Udelhofen: “We grow organic for a host of reasons: soil health and the health of the food are big ones. As for certifying, it’s really recognizable; people know what they’re getting. When people go a ‘more-ganic’ or ‘no-spray’ route, it’s totally unregulated. You can say whatever you want, and it comes down to whether or not your consumers believe you. Certification at least sets a minimum standard.”

Drehfal: “I don’t think it’s really necessary if you’re doing all direct marketing. There’s a lot we learned in the process, though, and it helps us to be more accountable, to grow and become better farmers. We were interested in doing some wholesale and it has made a huge difference in that regard. In a world of all these labels that don’t mean anything to consumers, I enjoy being part of a movement that does mean something. I think it’s somewhat of a political act to become a part of X number of acres in this country that are certified organic.”

Any advice for new or aspiring farmers?
Fiser: “Get some experience and don’t overcommit. If you don’t have any farm experience it’s easy to fall into this mentality of unlimited resources. The idea that even if you don’t have them, you can acquire them. On some level it’s true that you need to tinker and invent and sort of piece together your farm, but you need to have a good sense of what is accessible. You really have to make do with what you have.”
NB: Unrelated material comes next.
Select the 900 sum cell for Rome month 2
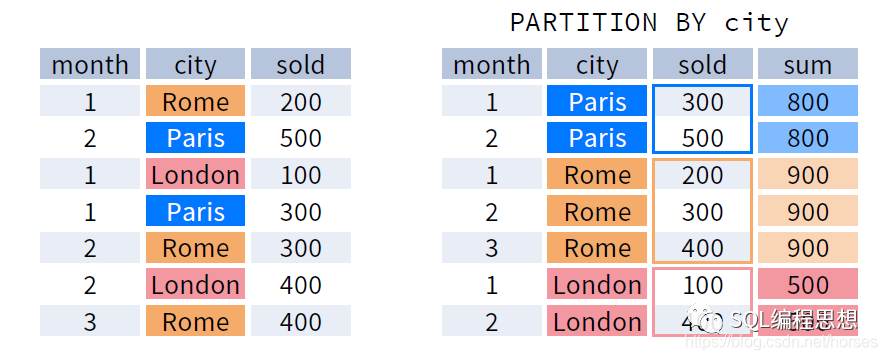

Engel: “Get experience! There are people that are successful just jumping into their own farm, but it’s so helpful to get experience with other people.”
Hoeksema: “I think the biggest challenge is confidence. One thing one of my mentors said to me was that you’re going to make a ton of mistakes your first year on your own, whether you start now or in ten years, so you should just start now.”

It was a sincere pleasure to interview these farmers. I know all of them and we talk about farming on a pretty regular basis, but exploring their ideas and motivations more formally was really enlightening. If you are a new farmer or are interested in becoming one, I strongly encourage you to contact one of them or another farmer in your area. They have each benefited from insights shared by more veteran farmers and would be happy to do the same for you.